Sen. Max Baucus, D-Mont., has been doing his best to block the most critical element of health care reform—a public health insurance option that can keep private insurers honest. Behind the scenes, progressive groups are preparing to fight back with the proposals that will put to rest the excuse that taxpayers can’t afford the substanrial changes we need.

These groups are honing talking points that activists will be able to use next week, when Health Care for America Now and allied organizations will make a major lobbying and grassroots mobilization push against efforts to dilute or eliminate the public plan option from health care reform. One key message: There are reasonable and rational ways to pay for universal health care coverage.

The choice of a public plan option was excluded from the draft bill released Thursday from Baucus’ Senate Finance Committee. Bill Scher’s Progressive Breakfast column today rounds up the negative reaction from the left. That happened in the wake of a Congressional Budget Office report that fueled scary headlines about the cost of health care reform, even though the report did not factor in a public plan and its potential cost benefits.

The cost debate is forcing to the fore much-needed consideration of changes to our tax structure that will enable us to pay for the health care changes that the country needs. That is a debate Democrats should not fear. Doing nothing already costs the average family covered by health insurance more than $1,000 a year, according to a May 2009 Families USA report. This is a hidden tax that would not be relieved by “reforms” that only make superficial changes but have no meaningful impact on lowering costs.

Instead of forcing families to pay this hidden tax to cover the costs of a dysfunctional and inequitable system, Congress needs to be encouraged to embrace changes that will get that hidden tax off the back of working individuals and families and help pay for making quality health care accessible to everyone.

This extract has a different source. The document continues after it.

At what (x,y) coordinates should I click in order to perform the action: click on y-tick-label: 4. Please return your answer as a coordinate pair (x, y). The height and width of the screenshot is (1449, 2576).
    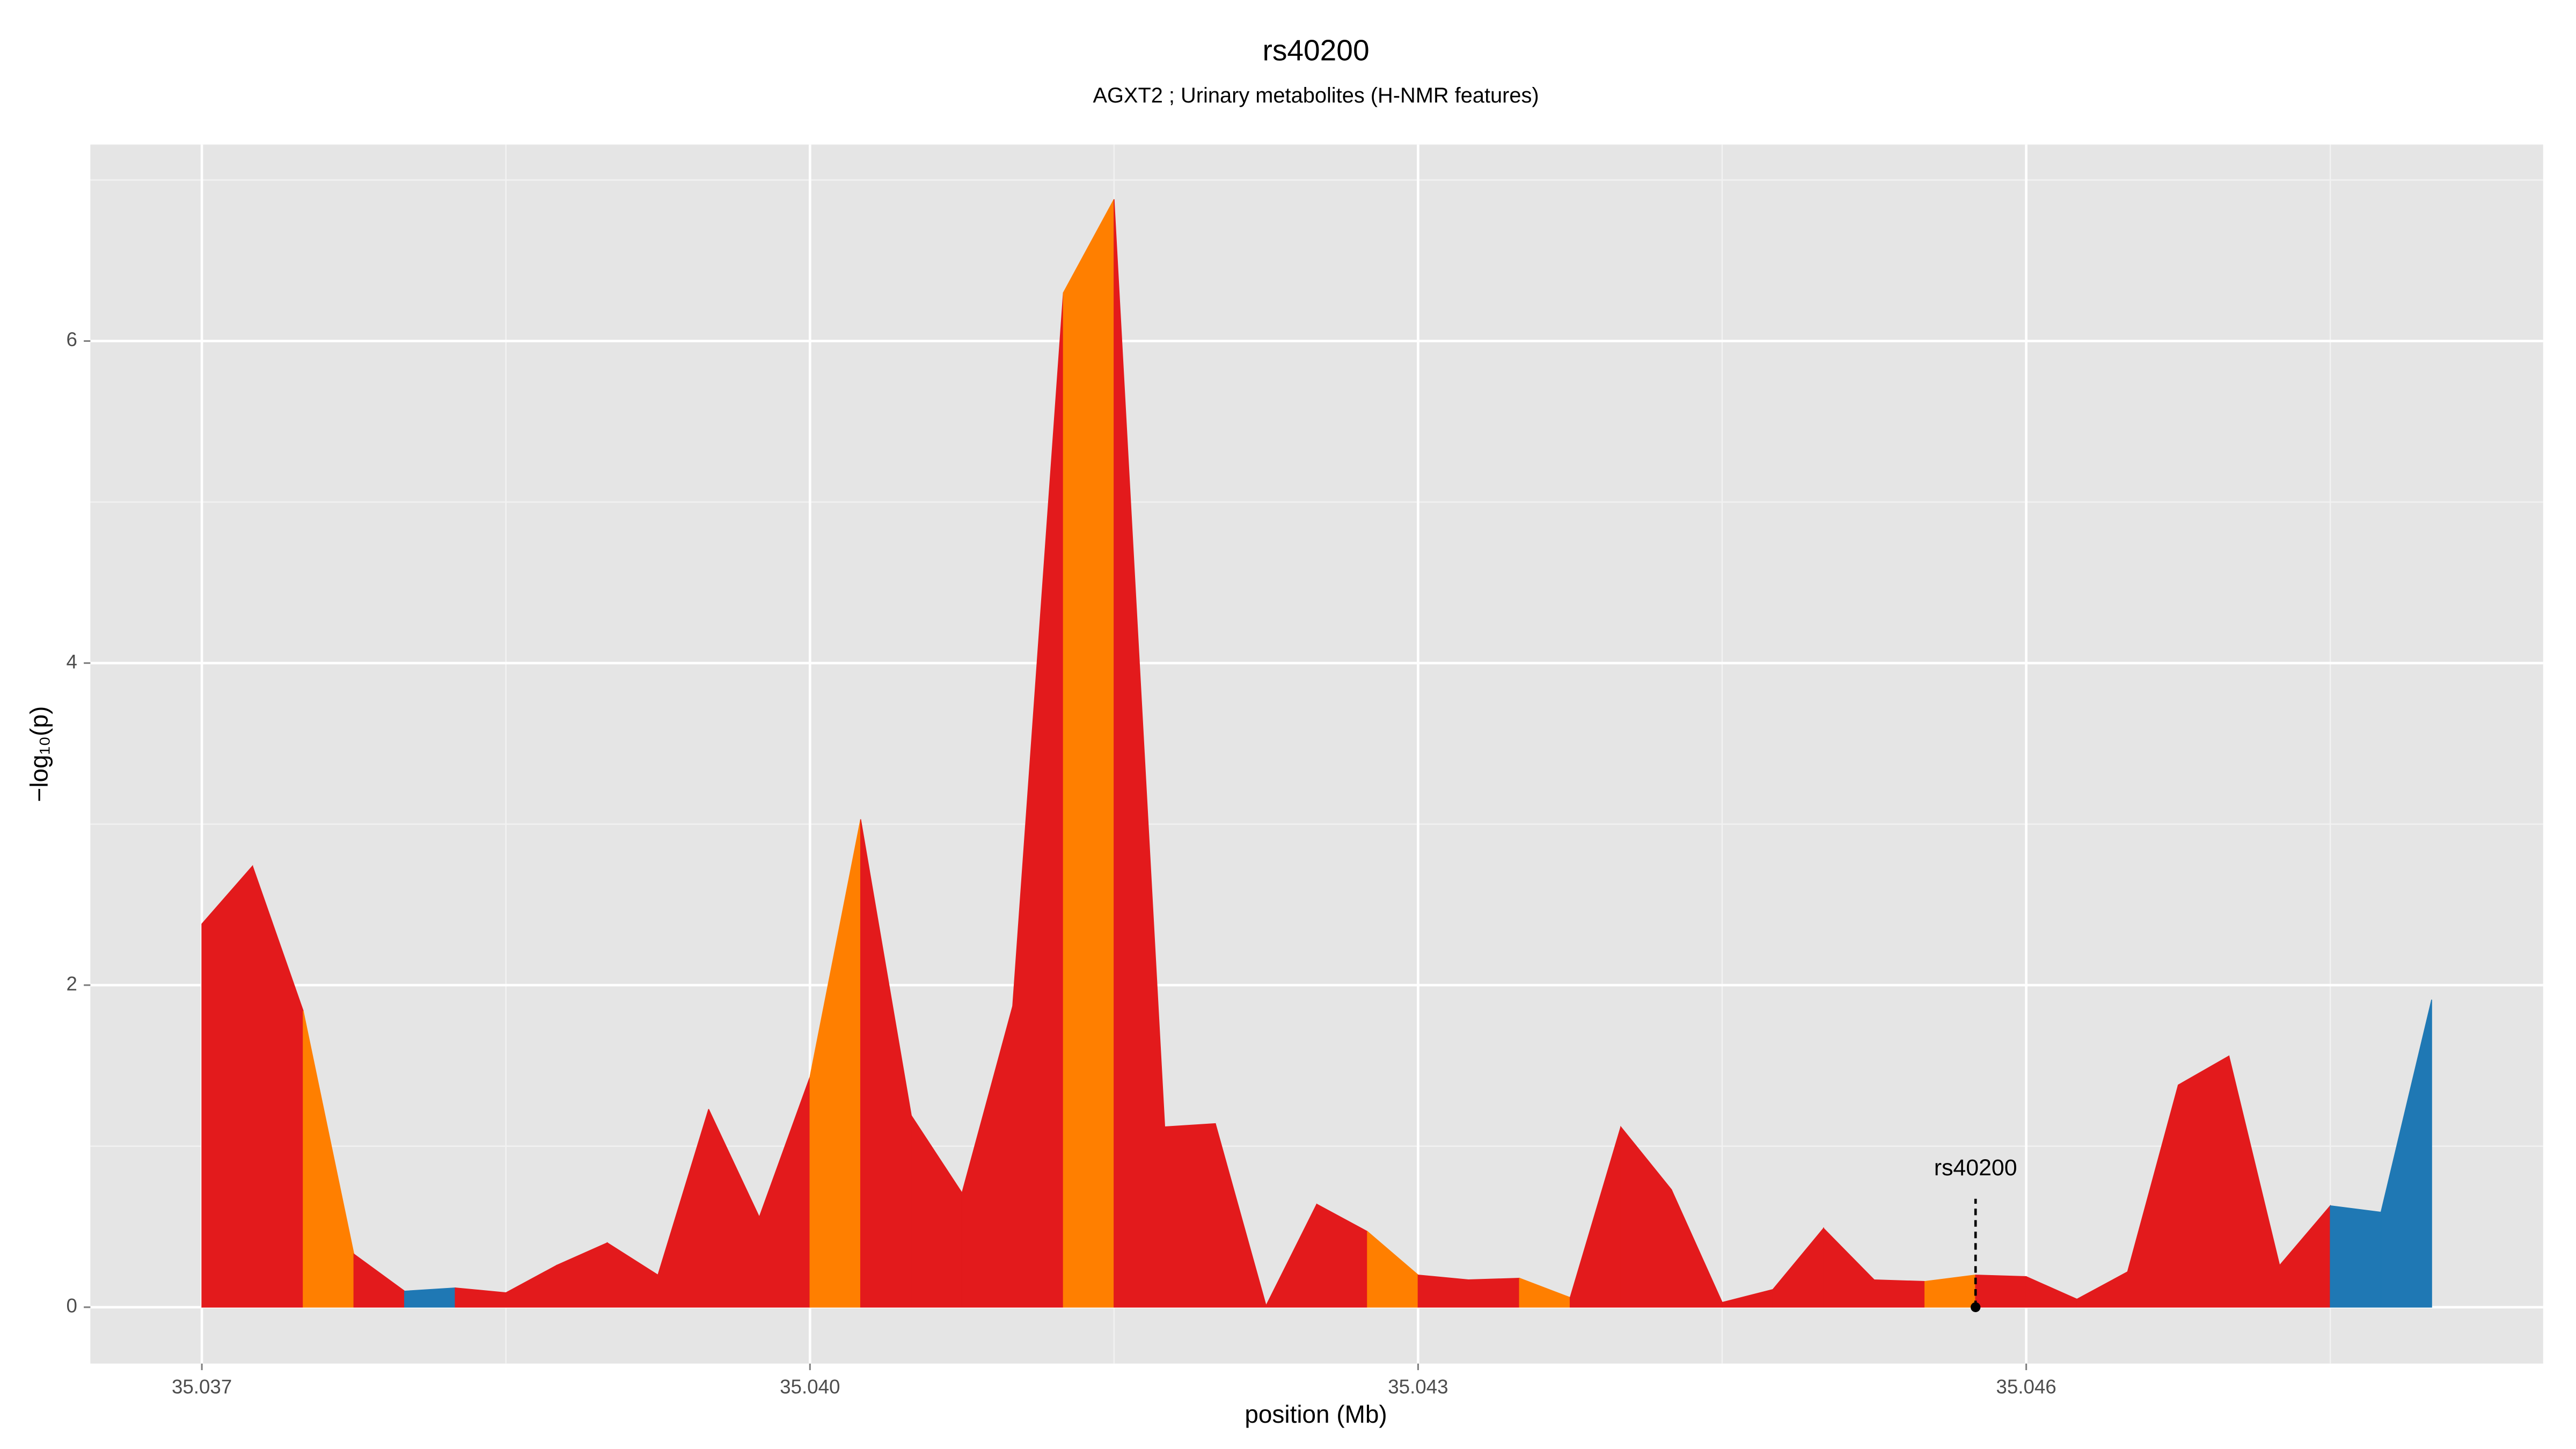
    Looking at the image, I should click on (71, 661).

Some rational and politically viable proposals are on the table to help cover the costs of reform. They include:

  • A limit on itemized tax deductions for the wealthiest taxpayers, which could raise more than $260 billion over a decade.
  • Extending the Medicare tax to investment income (except for the first $50,000-$100,000 of income for retirees), which could raise an estimated $40 billion.
  • Closing corporate loopholes that encourage corporations to shift profits and jobs overseas to avoid U.S. taxes, which can raise $150 billion to $200 billion over 10 years.

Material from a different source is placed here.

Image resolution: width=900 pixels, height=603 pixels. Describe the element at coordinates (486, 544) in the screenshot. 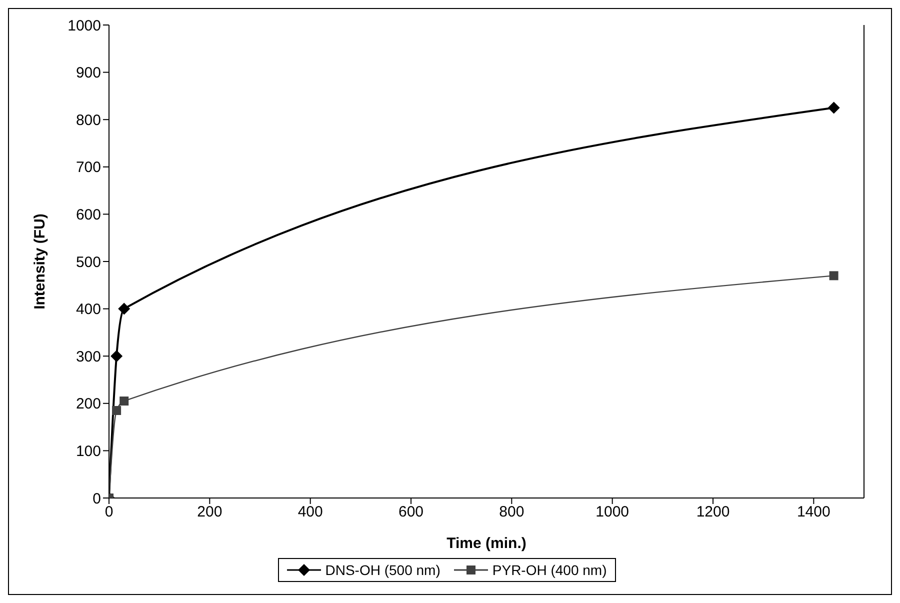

These are defensible measures, and progressive groups are honing the arguments that activists can use to make the case to legislators.

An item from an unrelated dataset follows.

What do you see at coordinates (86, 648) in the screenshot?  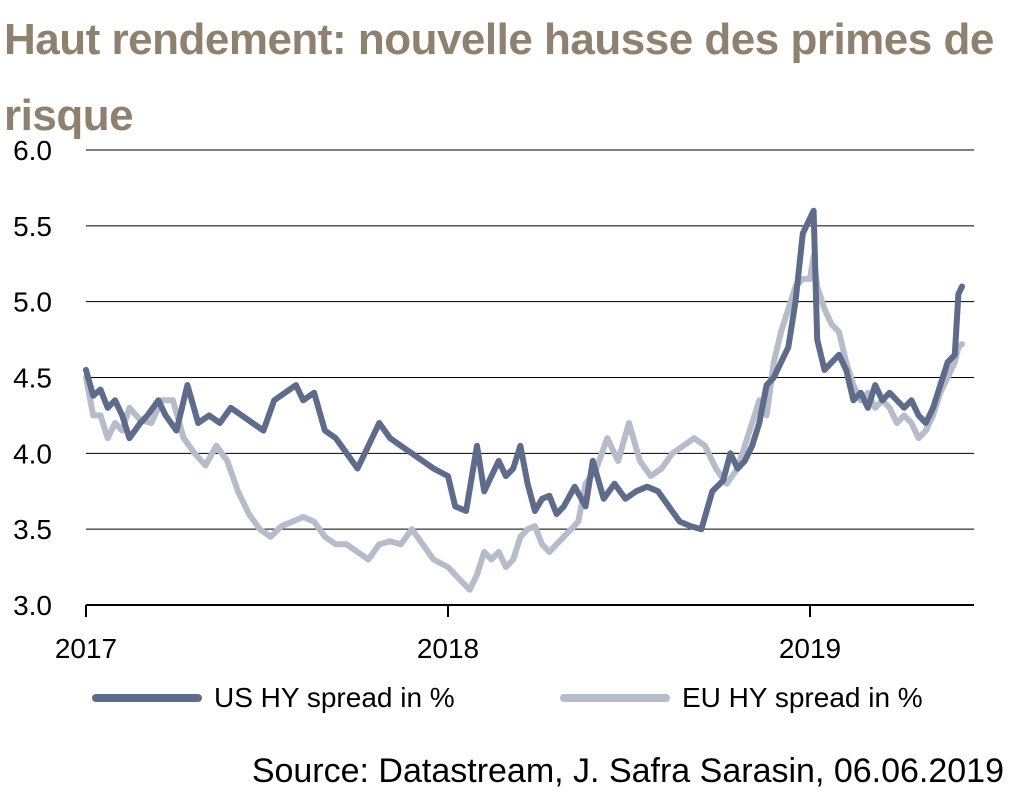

The only reason we are not having an honest debate about how to cover the costs and reap the benefits of a public plan is political cowardice on the part of people such as Baucus, whose actions better reflect those of the Senate’s chief recipient of campaign cash from the health-care industry than those of a senator representing the interests of voters worrying about how they will pay for health care. The good news is that we are marshaling the arguments that should give other members of the Senate—and we hope ultimately Baucus—enough backbone to stand with us.